Friday, October 22, 2010

Reasoning: Sophistocation and Idiots in Greek Art

In my first year of college I took an interdisciplinary survey course on the classical world. The class had a lecture component, in which professors gave lectures, primarily in their own field, one some aspect of the Greek or Roman world in vaguely chronological order. One of the early lectures was by an Art History professor who I will call William, since I cannot come up with an adequate late Republican pseudonym, and it concerned one of the most famous works in early Greek art: the Dipylon Vase (750-700 BCE).
Dipylon Vase from this website [1].
After the lecture, I thought to myself what an ugly vase and what a stupid lecture. Little did I know that not only would I ultimately grudgingly vindicate the ideas in this lecture that I initially excoriated, but I would also write a chapter of my thesis on the funerary images like that prominently figured on the Dipylon Vase (close up below).
A close-up of the burial scene from this website [2].

Willaim's Claim: In his lecture William claimed (almost verbatim) was that the Greeks had perspective, they just were not employing it because it was not the proper means to the end they were trying to achieve. More infuriated by the wording of the claim than anything, but specifically incensed that a tenured art history professor was allowed to make such a bogus claim.

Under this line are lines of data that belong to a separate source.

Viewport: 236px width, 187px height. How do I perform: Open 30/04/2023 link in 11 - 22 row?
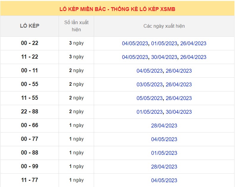click(164, 57)
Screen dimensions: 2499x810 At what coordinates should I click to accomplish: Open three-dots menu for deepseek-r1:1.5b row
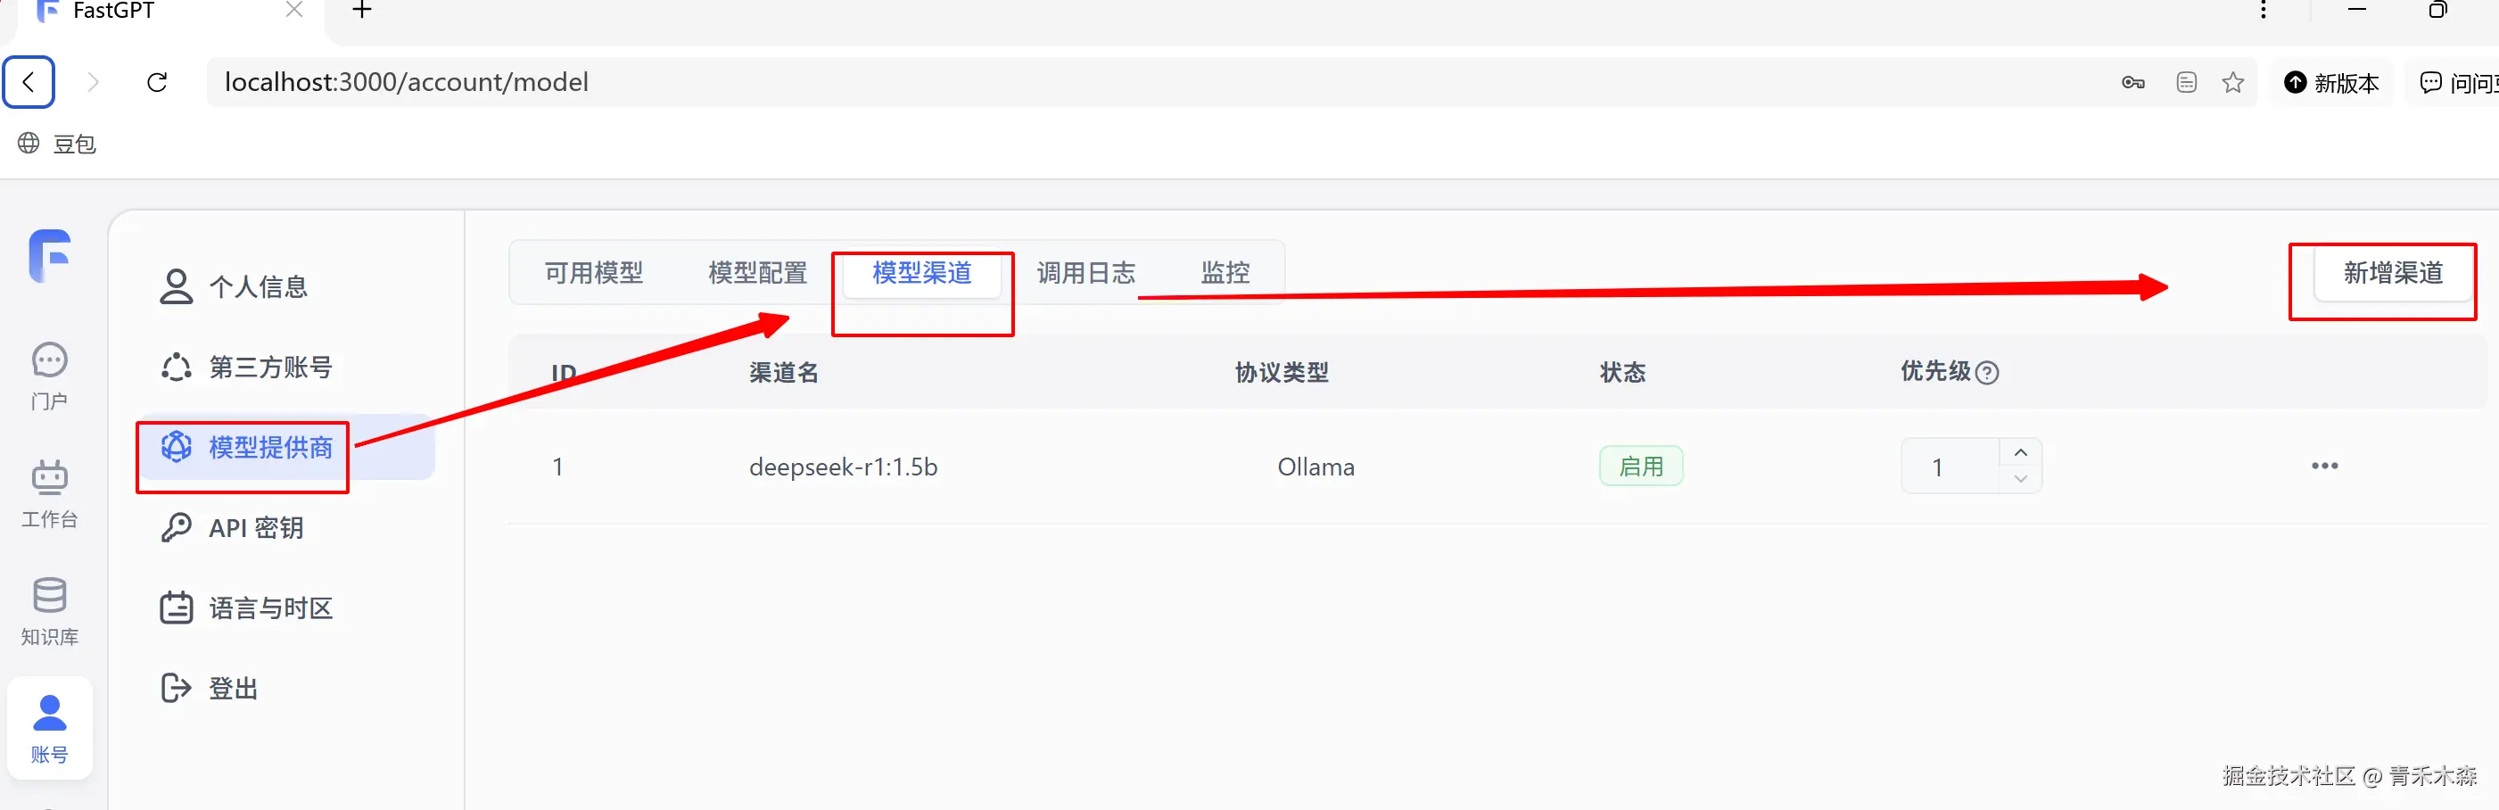pos(2324,467)
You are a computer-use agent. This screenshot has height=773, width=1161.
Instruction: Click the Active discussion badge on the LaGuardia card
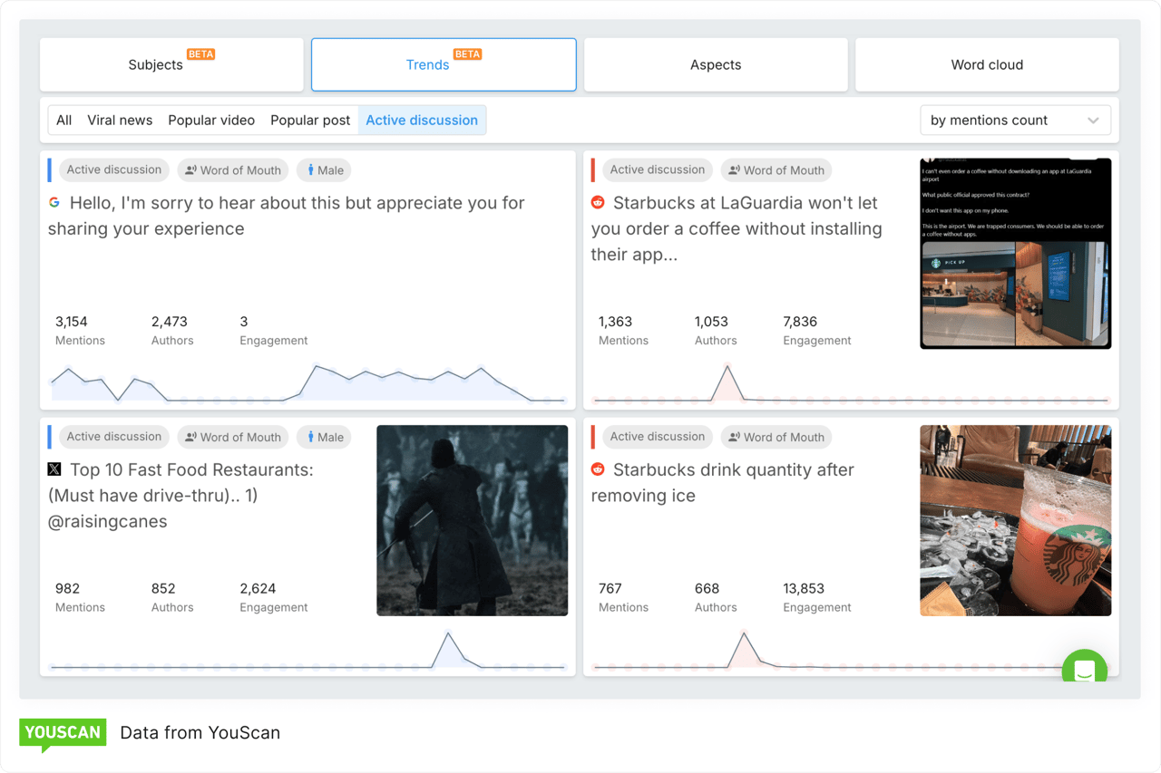pos(658,169)
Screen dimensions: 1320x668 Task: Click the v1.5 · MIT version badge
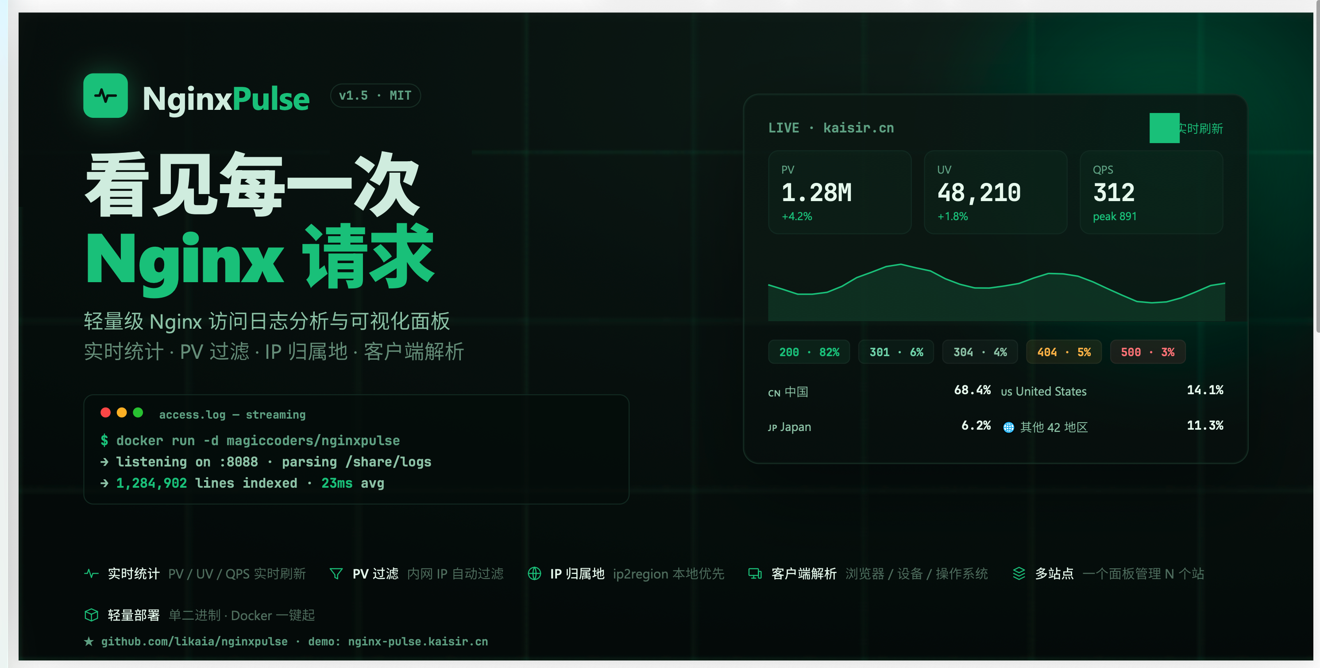pyautogui.click(x=375, y=96)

It was not until now that I realized what he meant. He was not making the claim that the Dipylon Master [3] could achieve Renaissance-style perspective, but rather that the art of this time period had it's own particular style of representation and visual formula that it employed to depict certain recognizable images to its audience. This pottery conveyed the events in a recognizable and stylized manner because it effectively communicated to the audience, possibly more effectively than a more realistic attempt. For evidence of this, when I decided to write this blogpost, I was scouring the internet for images and happened upon the Dipylon Krater (below) and it took me about half-an-hour before I realized that this was not the Dipylon Vase which I was seeking.
Dipylon Krater (700-750 BCE) from this website [5].
Obviously I am not saying that any attempt at an accurate depiction would have been particularly life-like, especially given the almost complete absence of figure drawing in Submycenean and Protogeometric art (Hurwit 53-59) [4]. My contention is that the oddities of representation, such as the three-quarter legs, the full-frontal torso, and the profile head on the mourners, has a stylistic purpose rather than evidence of crude, "bad" art.

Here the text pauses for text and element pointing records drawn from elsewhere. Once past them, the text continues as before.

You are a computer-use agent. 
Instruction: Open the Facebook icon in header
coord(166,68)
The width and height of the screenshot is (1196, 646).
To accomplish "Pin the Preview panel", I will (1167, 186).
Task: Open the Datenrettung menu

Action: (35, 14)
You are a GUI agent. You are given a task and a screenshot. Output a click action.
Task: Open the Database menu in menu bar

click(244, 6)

The tropes and stylization in this art is actually something of a bonus for scholars/students like me who are looking not for artistic sophistication, but rather evidence of burial practices. In a future blogpost, I will show images of the geometric vase that I found on display at the end of a hallway at the Getty that provides incredible evidence for early differentiation of the genders in mourning practices which is not shown in either of the Dipylon vases in this blogpost.

  1. This picture is from the University of Texas Webpage. Because there are two Dipylon Vases, this one is sometimes known as the Dipylon Amphora.
  2. I found a clean, but rather small close-up from a humanities blog. Below is a much clearer close up of a similar scene from the Dipylon Krater.
  3. Close up of burial on Dipylon Krater from this website [5].
  4. The Dipylon Master is the name given to the artist who painted the Dipylon Amphora.
  5. For a more in-depth but still succinct description of the evolution of art from the collapse of the Mycanean Palace system through the Geometric period, see Jeffrey Hurwit's The Art and Culture of Early Greece, pages 53-70.
  6. Both pictures of the Dipylon Krater are from the Glendale Community College webpage.